I have a Canon digital camera, and it has a feature that embeds a hash code into each image. Canon keeps the details to itself, but the company provides a service, if needed, to validate images from their cameras.
Suppose I photograph a criminal act in progress, and later I bring my photo to court as evidence against the accused. The defense attorney challenges the validity of my photograph. I have Photoshopped his client’s license plate number onto the license plate of the getaway car in the photo. I say, here is the RAW image from the camera. Canon verifies this is indeed a RAW image from my particular camera, and furthermore it has not been altered. The criminal is off to the slammer, cursing hash codes all the way.
What makes it hard to defeat hash code verification? Two things. First the mapping is many to one. You could attempt to demonstrate the hash code in question actually represents a different data set. After all, this is a many to one mapping, so this hash code could have come from a different file. Hold that for a moment and go on to the next point. It is very difficult to back out a hash code computation. The emphasis is on the word “very.”
One way to back out the computation of a hash code is to find another data set that produces the same hash code. Good luck. A 32-digit hexadecimal number is a large value, and you really do not have time for the task of coming up with an alternative data set.
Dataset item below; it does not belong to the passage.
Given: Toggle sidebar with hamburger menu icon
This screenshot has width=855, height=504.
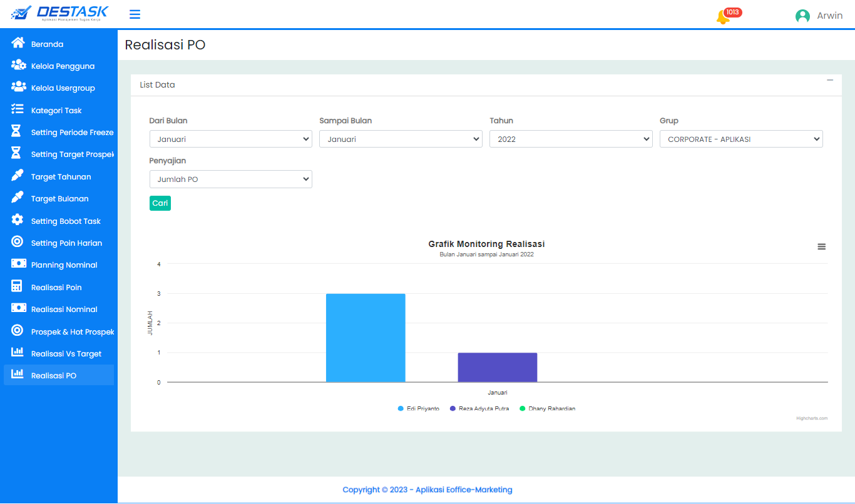Looking at the screenshot, I should 135,14.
The nature of hash code functions such as MD5 is that they offer no assistance to anybody attempting to come up with an alternative data set. There is no guidance in the search. The slightest change produces a complete scrambling of the hash code.
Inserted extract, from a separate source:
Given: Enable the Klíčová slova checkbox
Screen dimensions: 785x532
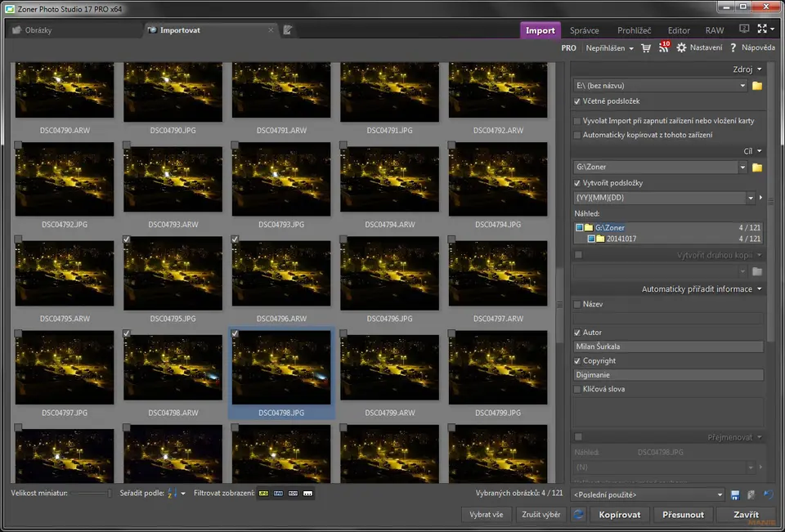Looking at the screenshot, I should pos(577,389).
But back to the first point again. Suppose you did find (eureka!) an alternative data set. That data set would have to make sense. A nonsense strings of characters would not pass for the claim that the alternative text is valid.
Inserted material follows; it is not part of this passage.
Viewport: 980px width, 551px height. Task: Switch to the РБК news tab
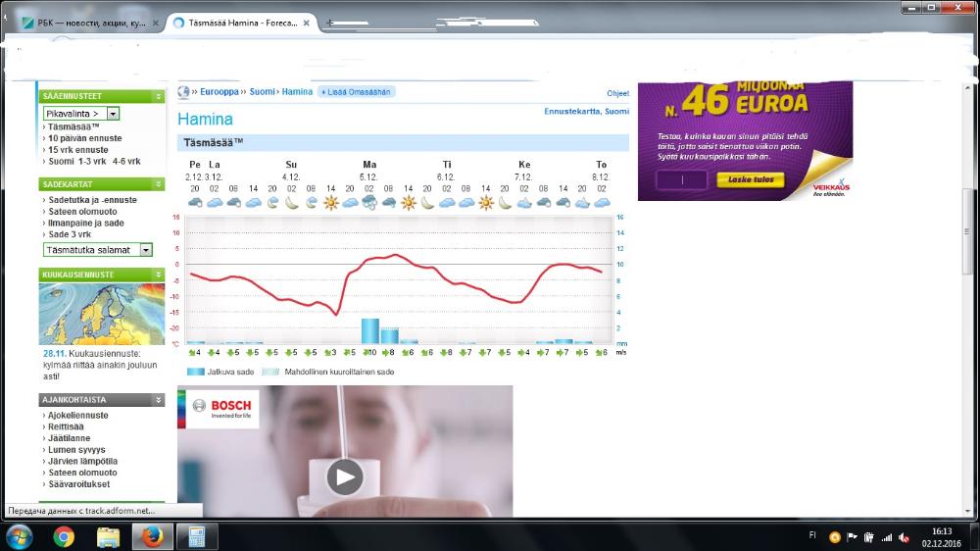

My statement is a bit strong that backing out an MD5 calculation is problematic. But only a bit. That’s the conclusion of further research:
In 1996 a flaw was found in the design of MD5. While it was not deemed a fatal weakness at the time, cryptographers began recommending the use of other algorithms, such as SHA-1—which has since been found to be vulnerable as well. In 2004 it was shown that MD5 is not collision resistant. As such, MD5 is not suitable for applications like SSL certificates or digital signatures that rely on this property for digital security. Also in 2004 more serious flaws were discovered in MD5, making further use of the algorithm for security purposes questionable; specifically, a group of researchers described how to create a pair of files that share the same MD5checksum. Further advances were made in breaking MD5 in 2005, 2006, and 2007. In December 2008, a group of researchers used this technique to fake SSL certificate validity, and CMU Software Engineering Institute now says that MD5 “should be considered cryptographically broken and unsuitable for further use”, and most U.S. government applications now require the SHA-2 family of hash functions. In 2012, the Flame malware exploited the weaknesses in MD5 to fake a Microsoft digital signature.
[Some links removed]
All that aside, MD5 is useful for verification of data integrity internally. In a non-hostile environment, where people are not trying to crack your security, and you just want to verify you have the correct copy of your data set, then MD5 is careful, quick and kind. I have most recently used it to verify the software build I was submitting to automated test was the correct and uncorrupted version designated for the test. Try it. You’ll like it.